Baretta came on the TV. In the old days, back when he and Joanne still lived in Laguna Beach, Victor would come home from work and watch Baretta. Or Kojak. Those two were his favorites. Although, he also liked Rock Hudson in McMillan & Wife. That was before McMillan was a fag. That reminded him: he used to watch Rockford, with that guy who was Maverick. And, speaking of fags, Victor liked Ironside because Raymond Burr was a cripple and could still solve crimes without getting up. Victor thought he’d heard that Ironside was a fag, too.
And he liked Cannon because the show always got personal—Cannon was always solving a crime for some dame who was a former girlfriend.
“He sure gets a lot of action for a fat guy,” Victor would call out to Joanne who was in the kitchen.
Plus, when it came time for Cannon to nail the perp, the crim would take off running and then they’d show Cannon start to run and cut right to Cannon grabbing the guy by the collar and tossing him on the ground. Every time that happened Victor would laugh and holler for Joanne to come in and see it.

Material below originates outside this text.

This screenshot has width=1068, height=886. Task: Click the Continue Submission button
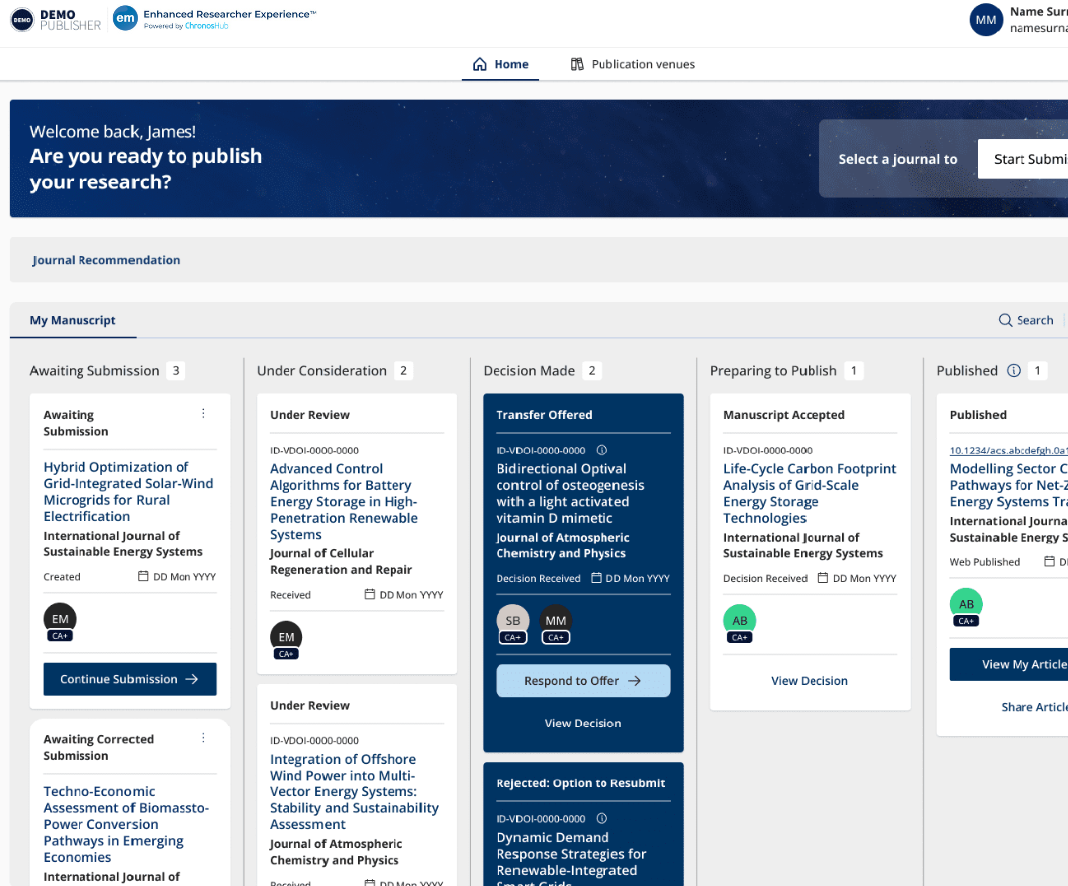click(x=130, y=679)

“They never show the fat guy running,” Victor would bray.
But Joanne didn’t give a shit about Cannon. She wouldn’t even look at the show.

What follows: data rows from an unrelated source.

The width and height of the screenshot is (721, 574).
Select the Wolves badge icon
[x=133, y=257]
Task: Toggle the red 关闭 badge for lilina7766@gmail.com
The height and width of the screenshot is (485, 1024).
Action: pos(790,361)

All Joanne ever did was complain. Not shrill, but plaintive. Like a martyr. Saint Joanne, our lady of neglected sorrows. Victor couldn’t even recall the sound of his ex-wife’s voice. It had been muffled, always coming from over his right shoulder. Joanne always stood in the blind spot of Vic’s recliner.

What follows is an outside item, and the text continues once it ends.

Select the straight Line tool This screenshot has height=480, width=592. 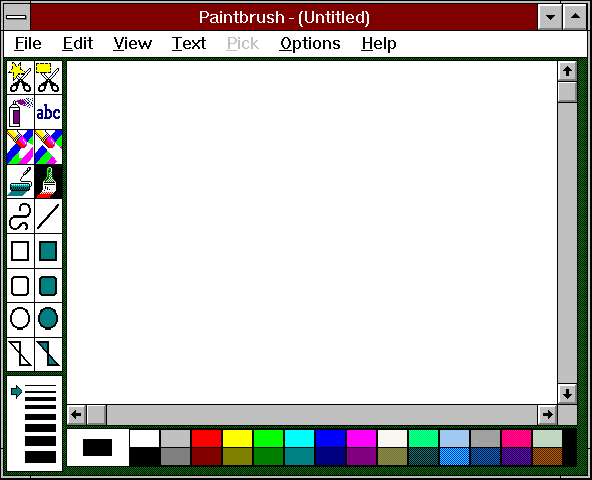click(49, 216)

Joanne would pepper Victor with questions and demands. Did you get the car smogged? You need to talk to Ronny about his allowance. Look at what the girl did to my hair!
She never asked about Heidi. Victor wasn’t even sure if Joanne knew her name. She always referred to her as “your secretary.” “They call them ‘administrative assistants’ now,” Vic would tell her. “What-ever,” Joanne would say, “she’s curt with me on the phone.”